Scammers have used email to defraud consumers for years, with increasing levels of sophistication. But a recent ‘phishing’ operation is once again putting people’s bank accounts in the cross-hairs.

This time, the target is prospective homebuyers.


Here’s how it works: Hackers break into the email account of a consumer or real estate professional to determine the date of an upcoming closing. They then use that information to send a fraudulent email to the buyer, posing as one of the professionals involved in the transaction.

The email contains wiring instructions that are allegedly tied to the closing, but which actually rout directly to the scammer’s account. If a buyer is fooled, they may see their bank account wiped out.

In an effort to keep consumers one step ahead, the Federal Trade Commission and the National Association of Realtors® are working together to make sure prospective buyers are in the know.

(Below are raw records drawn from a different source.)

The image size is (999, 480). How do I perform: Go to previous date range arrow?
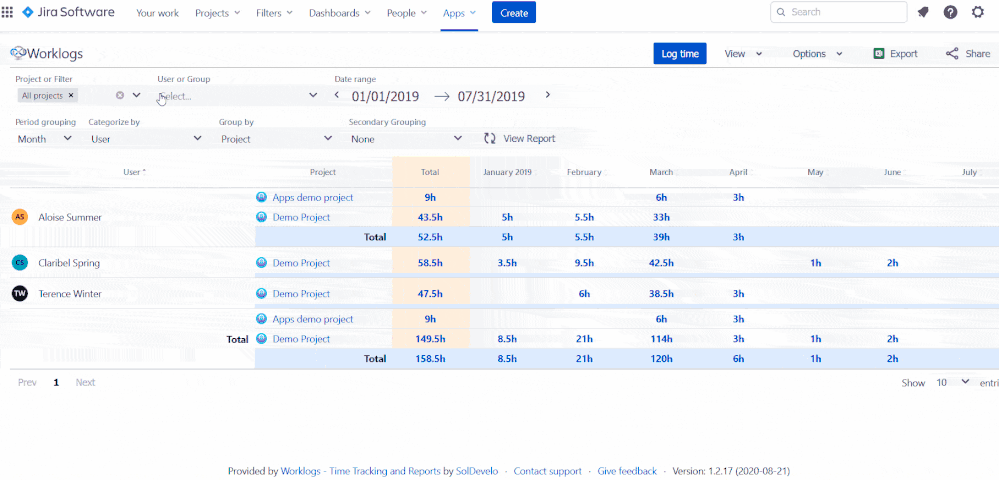[337, 96]
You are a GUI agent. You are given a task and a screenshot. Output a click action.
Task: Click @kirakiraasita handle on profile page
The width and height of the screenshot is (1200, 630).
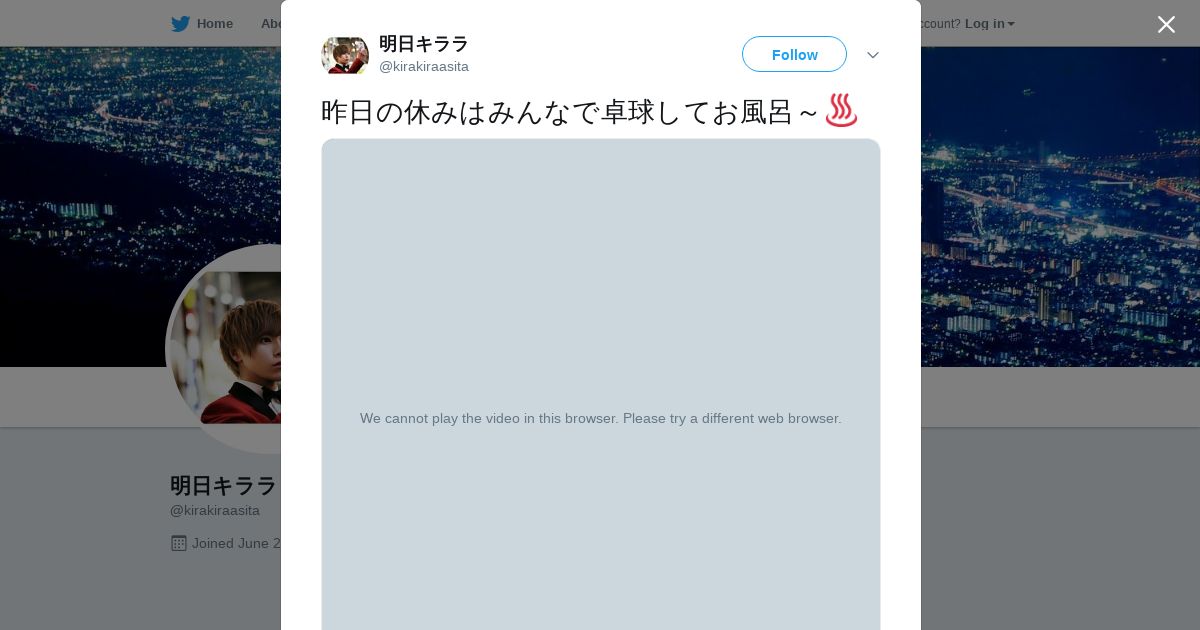point(215,510)
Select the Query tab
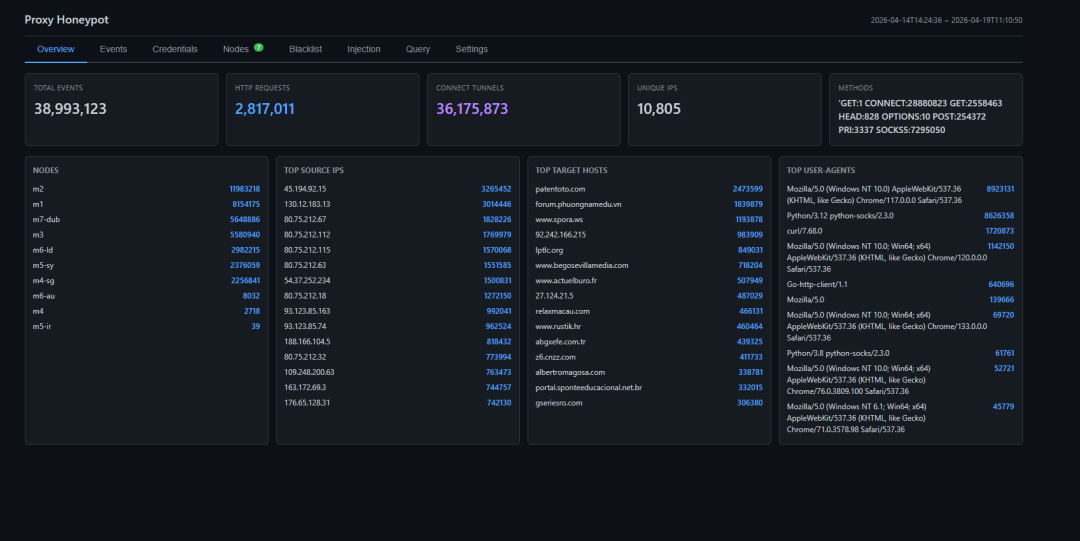 (x=417, y=49)
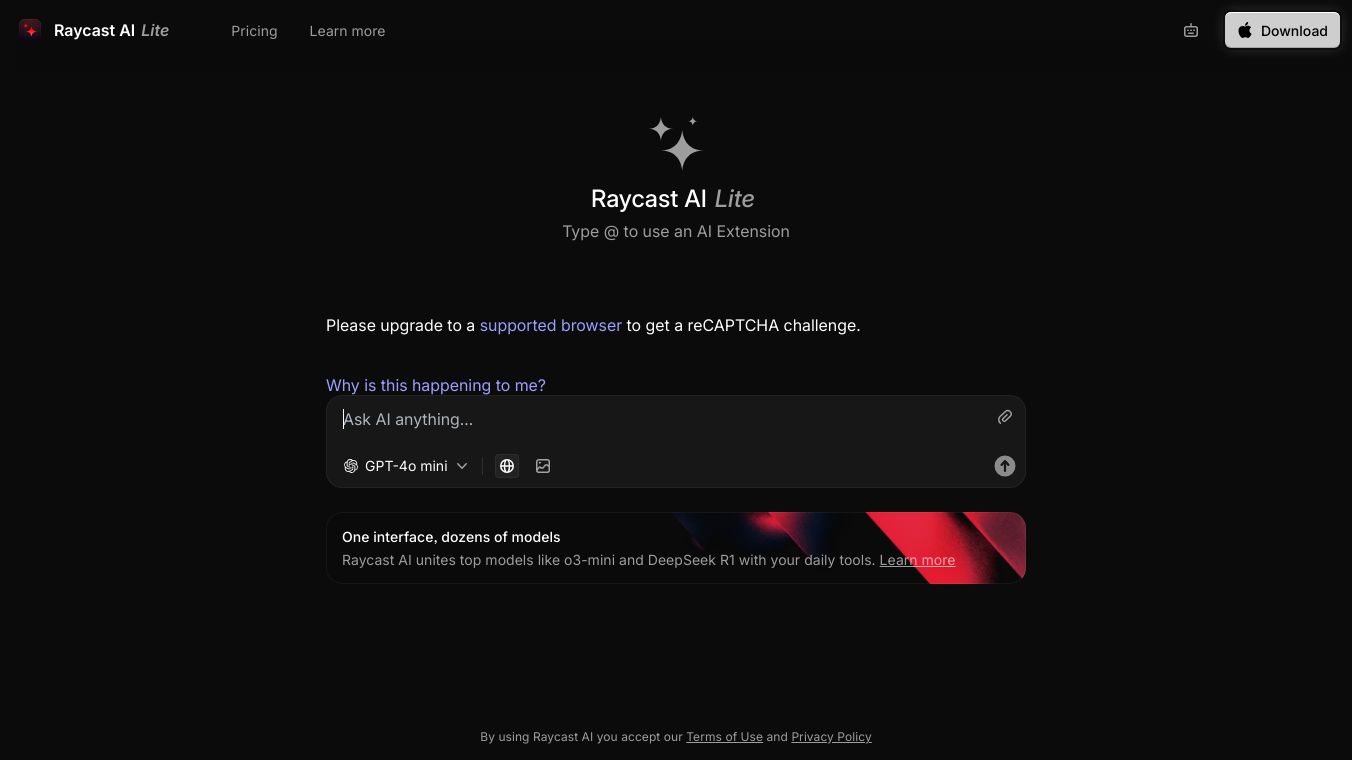The width and height of the screenshot is (1352, 760).
Task: Toggle the web search globe button
Action: pos(507,466)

NAR President Tom Salomone condemned the scam, encouraging prospective buyers to stay alert.

“Buying a home should be an exciting event, but sadly an email and money-wiring scam is underway targeting consumers’ sensitive financial information,” said Salomone. “We’re working with the Federal Trade Commission to shine a bright light on this criminal activity and help protect prospective homeowners.”

The FTC offered some advice to consumers in a blog post late last week, noting that “if you’re buying a home and get an email with money-wiring instructions, STOP.” In addition to avoiding the scam, the FTC had a number of proactive suggestions to protect against similar crimes.

Here’s what the FTC had to say:

  • “Don’t email financial information. It’s not secure.”
  • “If you’re giving your financial information on the web, make sure the site is secure. Look for a URL that begins with https (the “s” stands for secure). And, instead of clicking a link in an email to go to an organization’s site, look up the real URL and type in the web address yourself.”
  • “Be cautious about opening attachments and downloading files from emails, regardless of who sent them. These files can contain malware that can weaken your computer’s security.”
  • “Keep your operating system, browser, and security software up to date.”

Just as important, the FTC urged consumers to report phishing scams to the FTC for further action.